# [Input data]
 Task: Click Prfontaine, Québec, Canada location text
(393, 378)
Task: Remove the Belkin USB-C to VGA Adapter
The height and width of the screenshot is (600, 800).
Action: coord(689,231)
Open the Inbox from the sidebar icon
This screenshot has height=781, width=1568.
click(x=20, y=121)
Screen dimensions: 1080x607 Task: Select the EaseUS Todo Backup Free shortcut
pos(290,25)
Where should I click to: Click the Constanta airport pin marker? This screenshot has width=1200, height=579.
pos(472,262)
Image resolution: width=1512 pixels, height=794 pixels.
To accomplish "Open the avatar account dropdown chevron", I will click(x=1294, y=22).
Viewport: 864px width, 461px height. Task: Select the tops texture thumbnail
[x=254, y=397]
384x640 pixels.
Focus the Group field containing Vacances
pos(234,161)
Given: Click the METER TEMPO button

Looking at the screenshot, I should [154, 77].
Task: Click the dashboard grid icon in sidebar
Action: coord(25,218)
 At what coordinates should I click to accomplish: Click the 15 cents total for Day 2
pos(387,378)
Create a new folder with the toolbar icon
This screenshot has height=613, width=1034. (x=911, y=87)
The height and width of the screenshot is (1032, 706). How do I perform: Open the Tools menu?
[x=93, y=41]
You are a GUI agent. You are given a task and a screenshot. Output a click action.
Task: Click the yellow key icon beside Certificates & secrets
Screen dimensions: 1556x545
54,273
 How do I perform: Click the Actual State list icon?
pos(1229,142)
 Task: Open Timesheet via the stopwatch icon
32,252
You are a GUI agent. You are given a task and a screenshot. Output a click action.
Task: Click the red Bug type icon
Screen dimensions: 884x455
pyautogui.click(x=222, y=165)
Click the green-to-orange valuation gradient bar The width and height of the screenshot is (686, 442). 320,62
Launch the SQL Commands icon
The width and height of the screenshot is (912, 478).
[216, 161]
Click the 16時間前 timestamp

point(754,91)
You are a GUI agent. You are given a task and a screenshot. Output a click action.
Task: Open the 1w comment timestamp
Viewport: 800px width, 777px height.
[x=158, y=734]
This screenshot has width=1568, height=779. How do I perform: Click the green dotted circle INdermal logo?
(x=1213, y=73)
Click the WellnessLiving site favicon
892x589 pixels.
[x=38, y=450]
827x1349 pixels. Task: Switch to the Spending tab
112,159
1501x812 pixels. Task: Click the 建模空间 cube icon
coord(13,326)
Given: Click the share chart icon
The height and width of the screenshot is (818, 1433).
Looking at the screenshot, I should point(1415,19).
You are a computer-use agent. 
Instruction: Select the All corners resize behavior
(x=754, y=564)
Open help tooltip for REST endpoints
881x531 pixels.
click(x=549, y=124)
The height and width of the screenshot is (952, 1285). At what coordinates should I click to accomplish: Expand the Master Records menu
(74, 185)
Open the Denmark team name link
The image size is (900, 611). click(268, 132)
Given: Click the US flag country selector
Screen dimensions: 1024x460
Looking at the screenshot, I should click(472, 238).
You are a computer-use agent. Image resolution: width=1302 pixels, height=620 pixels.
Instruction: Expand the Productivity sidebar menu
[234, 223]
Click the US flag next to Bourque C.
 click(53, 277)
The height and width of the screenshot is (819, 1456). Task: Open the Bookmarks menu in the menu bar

# [Your task]
Return every line of the records above unchanged, copying each one character for character.

# [Expected output]
 Task: Click Prfontaine, Québec, Canada location text
(393, 378)
Task: Remove the Belkin USB-C to VGA Adapter
The height and width of the screenshot is (600, 800).
Action: coord(689,231)
Open the Inbox from the sidebar icon
This screenshot has height=781, width=1568.
click(x=20, y=121)
Screen dimensions: 1080x607 Task: Select the EaseUS Todo Backup Free shortcut
pos(290,25)
Where should I click to: Click the Constanta airport pin marker? This screenshot has width=1200, height=579.
pos(472,262)
Image resolution: width=1512 pixels, height=794 pixels.
To accomplish "Open the avatar account dropdown chevron", I will click(x=1294, y=22).
Viewport: 864px width, 461px height. Task: Select the tops texture thumbnail
[x=254, y=397]
384x640 pixels.
Focus the Group field containing Vacances
pos(234,161)
Given: Click the METER TEMPO button

Looking at the screenshot, I should [154, 77].
Task: Click the dashboard grid icon in sidebar
Action: coord(25,218)
 At what coordinates should I click to accomplish: Click the 15 cents total for Day 2
pos(387,378)
Create a new folder with the toolbar icon
This screenshot has height=613, width=1034. (x=911, y=87)
The height and width of the screenshot is (1032, 706). How do I perform: Open the Tools menu?
[x=93, y=41]
You are a GUI agent. You are given a task and a screenshot. Output a click action.
Task: Click the yellow key icon beside Certificates & secrets
Screen dimensions: 1556x545
54,273
 How do I perform: Click the Actual State list icon?
pos(1229,142)
 Task: Open Timesheet via the stopwatch icon
32,252
You are a GUI agent. You are given a task and a screenshot. Output a click action.
Task: Click the red Bug type icon
Screen dimensions: 884x455
pyautogui.click(x=222, y=165)
Click the green-to-orange valuation gradient bar The width and height of the screenshot is (686, 442). 320,62
Launch the SQL Commands icon
The width and height of the screenshot is (912, 478).
[216, 161]
Click the 16時間前 timestamp

point(754,91)
You are a GUI agent. You are given a task and a screenshot. Output a click action.
Task: Open the 1w comment timestamp
Viewport: 800px width, 777px height.
[x=158, y=734]
This screenshot has width=1568, height=779. How do I perform: Click the green dotted circle INdermal logo?
(x=1213, y=73)
Click the WellnessLiving site favicon
892x589 pixels.
[x=38, y=450]
827x1349 pixels. Task: Switch to the Spending tab
112,159
1501x812 pixels. Task: Click the 建模空间 cube icon
coord(13,326)
Given: Click the share chart icon
The height and width of the screenshot is (818, 1433).
Looking at the screenshot, I should point(1415,19).
You are a computer-use agent. 
Instruction: Select the All corners resize behavior
(x=754, y=564)
Open help tooltip for REST endpoints
881x531 pixels.
click(x=549, y=124)
The height and width of the screenshot is (952, 1285). At what coordinates should I click to accomplish: Expand the Master Records menu
(74, 185)
Open the Denmark team name link
The image size is (900, 611). click(268, 132)
Given: Click the US flag country selector
Screen dimensions: 1024x460
Looking at the screenshot, I should click(472, 238).
You are a computer-use agent. Image resolution: width=1302 pixels, height=620 pixels.
Instruction: Expand the Productivity sidebar menu
[234, 223]
Click the US flag next to Bourque C.
 click(53, 277)
The height and width of the screenshot is (819, 1456). Task: Open the Bookmarks menu in the menu bar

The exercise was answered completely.